Rakamlara indirgenen, isimsizleştirilmiş kadınlar. Kentli kadınlar, genç kadınlar, köylü kadınlar, küçük kadınlar, yoksul kadınlar…. İsimleri ve hikayeleri değişen, kokuşmuş düzenin cenderesinde öğütülen kadınlar.

Mersinli Özgecan, Diyarbakırlı Meryem, Antepli Leyla, Trabzonlu Nurten, Manisalı Derya, Antalyalı Emine...

Hepsi biziz, emeğiyle var olan, tırnaklarıyla kazıyarak kurduğu yaşamını savunan kadınlar. 

Ardı ardına atılan “Bir kadın cinayeti daha” manşetlerini hazmetmek mümkün mü? Bu düzen yalnızca öldürmüyor. Beraberinde ölümlere alışmayı, kanıksamayı, şiddeti gözardı etmeyi öğütlüyor, istatistiklerinin arasında direncini yitir diyor.
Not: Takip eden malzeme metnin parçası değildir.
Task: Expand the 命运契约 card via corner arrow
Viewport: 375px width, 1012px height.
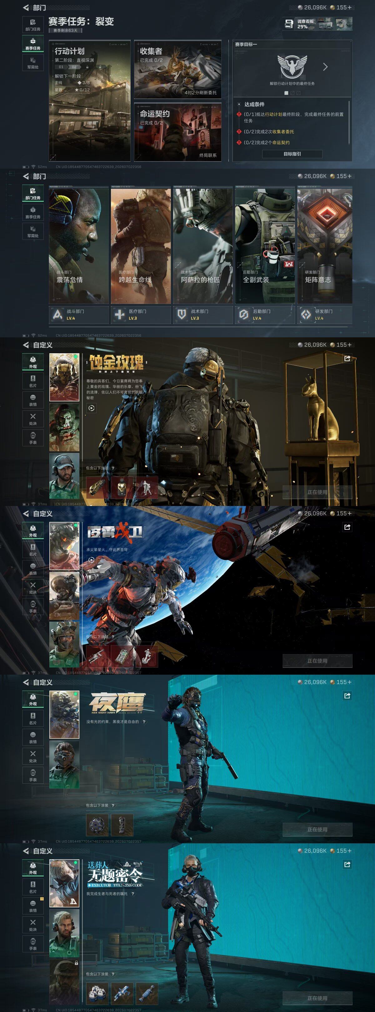Action: coord(138,158)
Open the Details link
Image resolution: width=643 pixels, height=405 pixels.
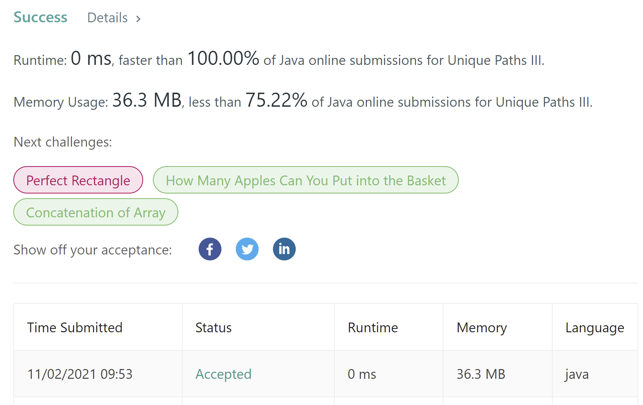[x=108, y=18]
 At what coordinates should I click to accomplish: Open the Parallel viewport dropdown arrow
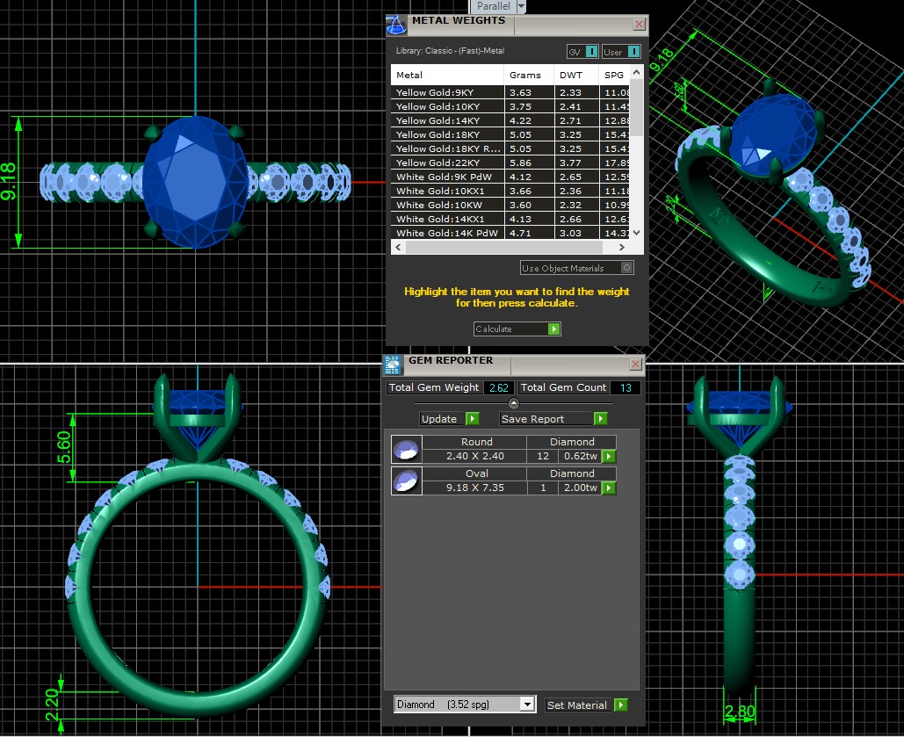click(521, 6)
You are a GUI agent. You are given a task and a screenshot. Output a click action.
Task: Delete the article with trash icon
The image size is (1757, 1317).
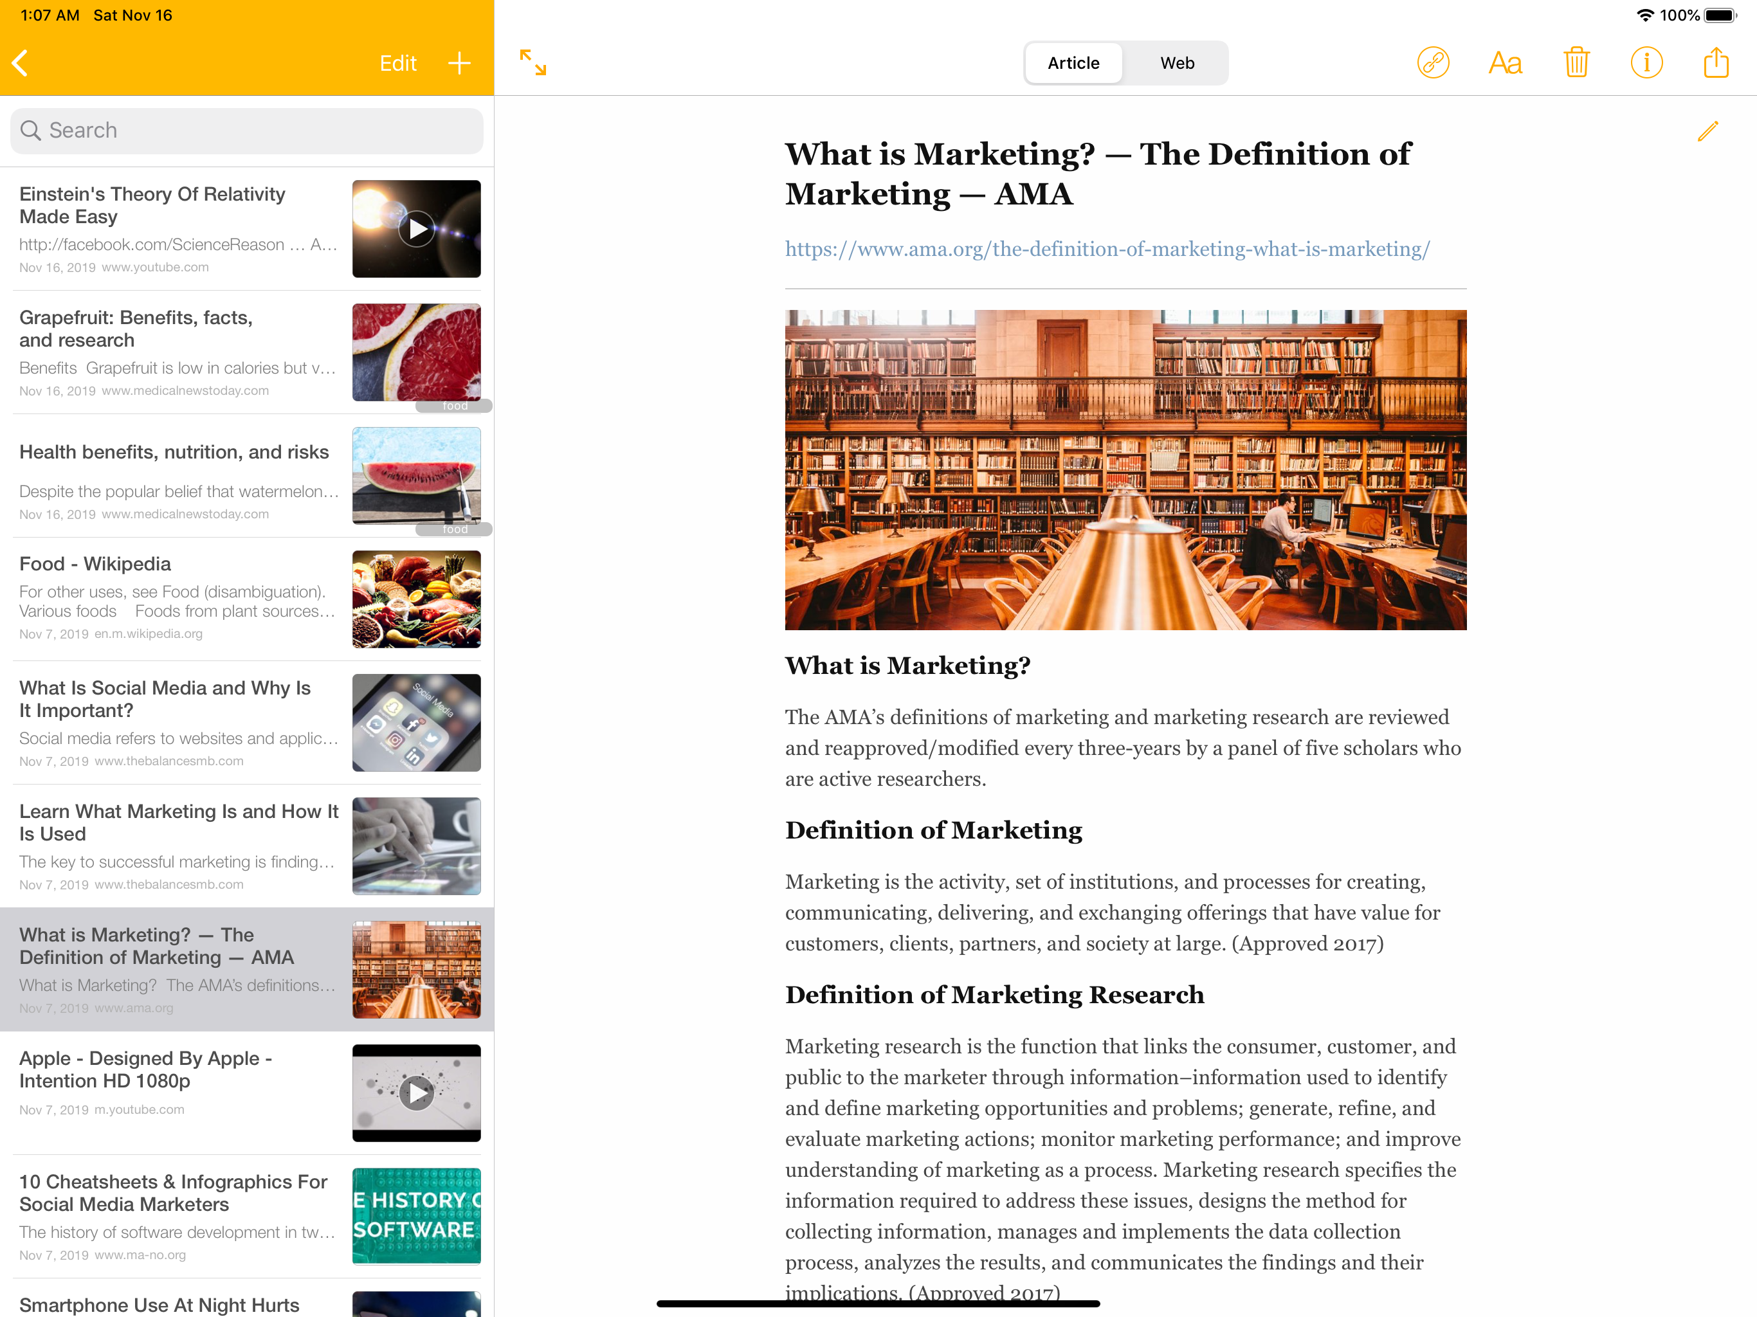pos(1576,63)
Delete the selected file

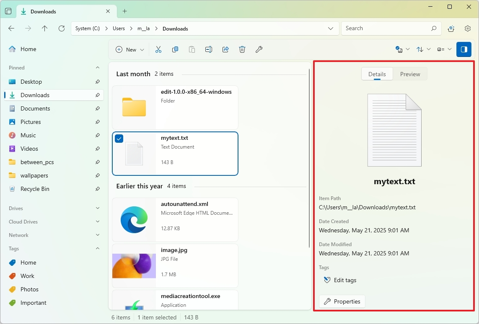point(242,49)
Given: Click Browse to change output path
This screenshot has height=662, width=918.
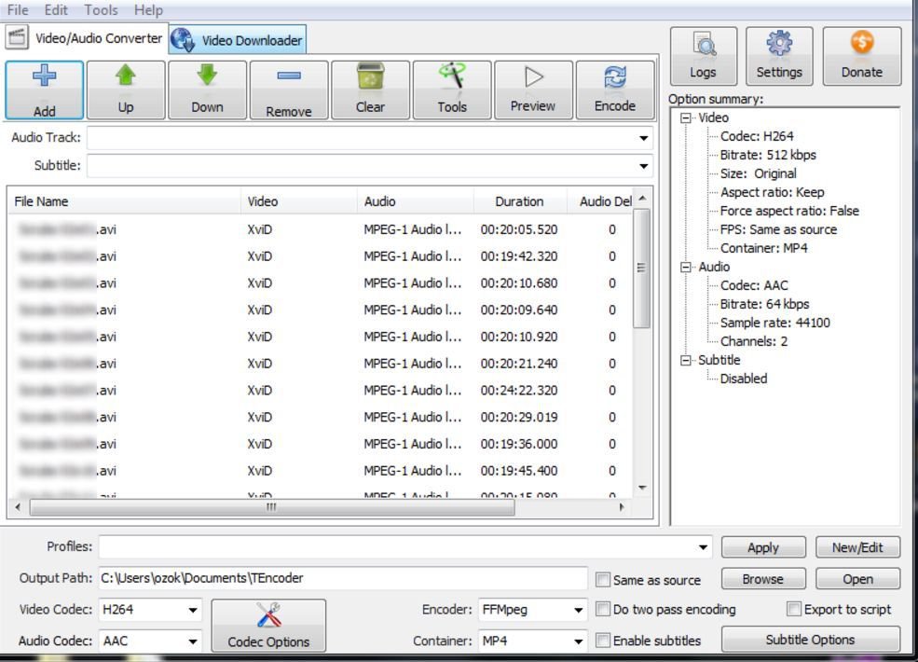Looking at the screenshot, I should pos(762,579).
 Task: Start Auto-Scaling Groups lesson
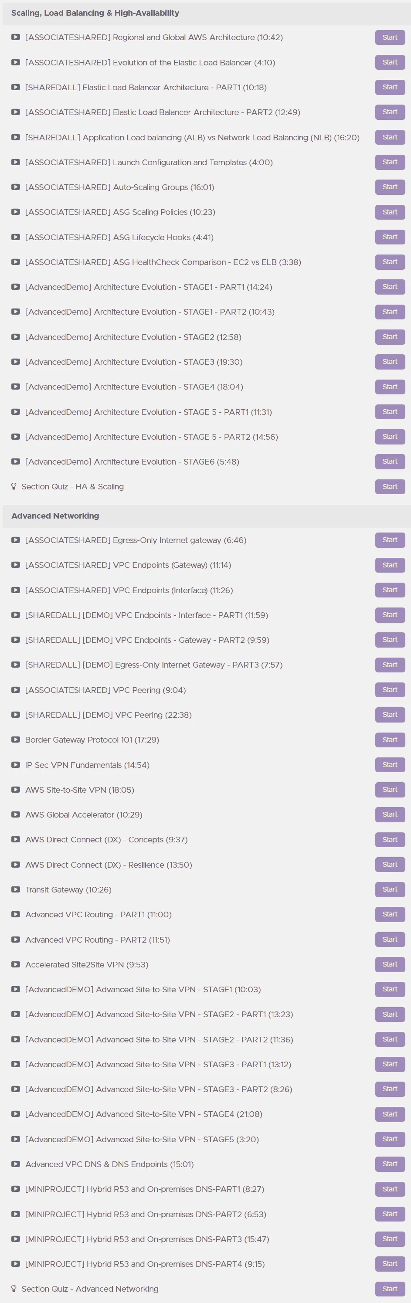click(x=390, y=187)
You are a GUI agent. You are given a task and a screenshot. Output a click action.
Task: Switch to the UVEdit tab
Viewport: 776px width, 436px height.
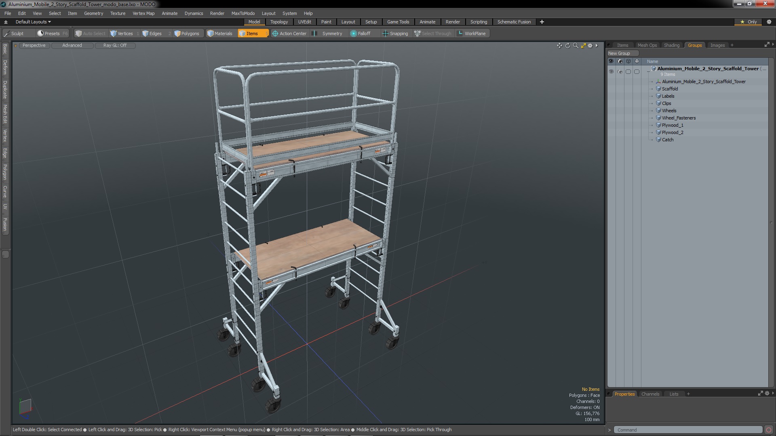pyautogui.click(x=304, y=22)
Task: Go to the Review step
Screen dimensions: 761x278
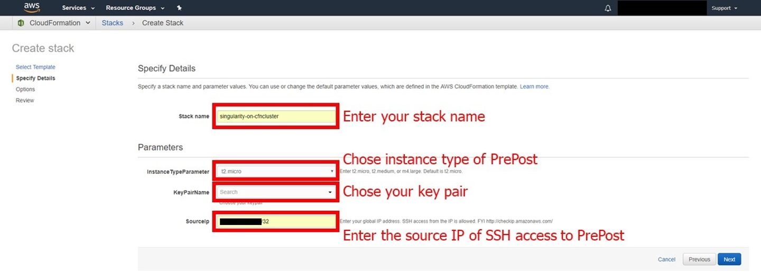Action: click(25, 101)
Yitirme! Toprak altına omuzlarda taşınan kadınlarla birlikte değersizleştirilen hayatını, düzene teslim etme. Dimdik ayakta dur ki küçülme.

İnsan küçüldükçe düzenin karanlığı büyüyor. Karanlık, şiddetin failleri ile bunu kanıksayanları da aynı zindanda çürümeye terk ediyor. Öfkemiz, isyanımız mücadeleyle buluşamadığında, boyun eğdiriyor. Öldürmeyen düzen eziyor. 

Yumruğunu havaya kaldır, öfkeni kus ki ezilme!

Aydınlanmanın ışığında nefes alan kadına, gericilerin dünyasında; ‘ölmeyeceksen teslim ol’ deniyor. Ahlakı tekeline almaya çalışan örümcek kafalar, hakları için mücadele eden kadını mahkum ediyor. O kadın şiddeti hakediyor, o kadın ölmeyi hakediyor. Düzen, o kadının mahkemesini bu çürümüşlükle malul insanlara kurduruyor.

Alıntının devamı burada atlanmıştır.